• Required work
1. List every outcome that, according to the interview about adolescent learning below, a symbol in the study could be associated with.
2. Write the next part of the interview about adolescent learning below, picking up after its last sentence.

## begin Text extract

Gelgia Fetz Fernandes: A recent experimental study conducted in your lab reveals that adolescents are less likely to learn from punishment than from reward. Can you elaborate on the results of the study?

Sarah-Jayne Blakemore: Our study, led by Stefano Palminteri, compared how adolescents and adults learn to make choices based on the available information. 18 volunteers aged 12 to 17 and 20 volunteers aged 18 to 32 completed tasks in which they had to choose between abstract symbols. Each symbol was consistently associated with a fixed chance of a reward, punishment or no outcome. As the trial progressed, participants learnt which symbols were likely to lead to each outcome and adjusted their choices accordingly.

The results showed that adolescents and adults were equally good at learning to choose symbols associated with reward, but adolescents were less good at avoiding symbols associated with punishment. Adults also performed significantly better when they were told what would have happened if they had chosen the other symbol after each choice, whereas adolescents did not appear to take this information into account. The results suggest that adolescents and adults learn in different ways, something that might be relevant to education.

To interpret the results, we developed computational models of learning and ran simulations, applying them to the results of the study. The first model was a simple one that learnt from rewards, the second model added to this by also learning from the option that was not chosen. The third model was the most complete and took the full context into account, with equal weighting given to punishment avoidance and reward seeking.

## end Text extract
## begin Information supplied

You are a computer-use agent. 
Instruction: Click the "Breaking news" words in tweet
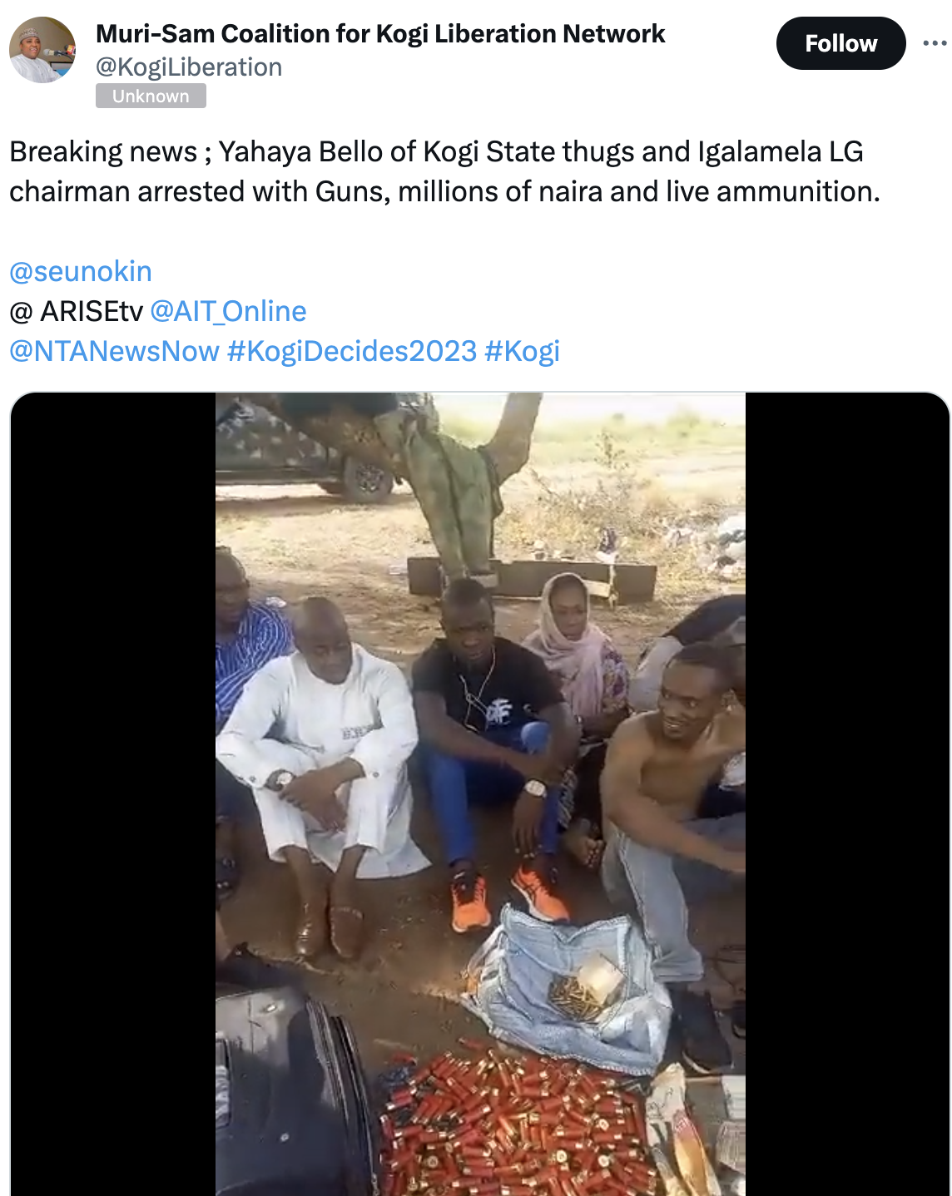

## end Information supplied

• Answers to the exercise
1.
- Reward
- Punishment
- No outcome

2.
“The fear of being excluded by peers is a major determinant of adolescent decision making.”

Comparing the experimental data to the models, we found that adolescents’ behaviour followed the simple reward-based model whereas adults’ behaviour matched the most complete, contextual model.

Our study suggests that a reward-based approach, rather than punishment, is more likely to be effective in adolescent learning.

GFF: You have shown in a series of studies that the social brain is undergoing both structural and functional changes in adolescence. What are the consequences of such changes, for example with regard to behaviour?

SJB: These findings have challenged the widely-held assumption that mentalising development is completed by mid-childhood. To investigate the possibility that mentalising develops in adolescence, in parallel with the changes in the social brain, we adapted Keysar’s communication task in which the participant has to take into account someone else’s perspective and use information about this person’s intentions to guide decisions.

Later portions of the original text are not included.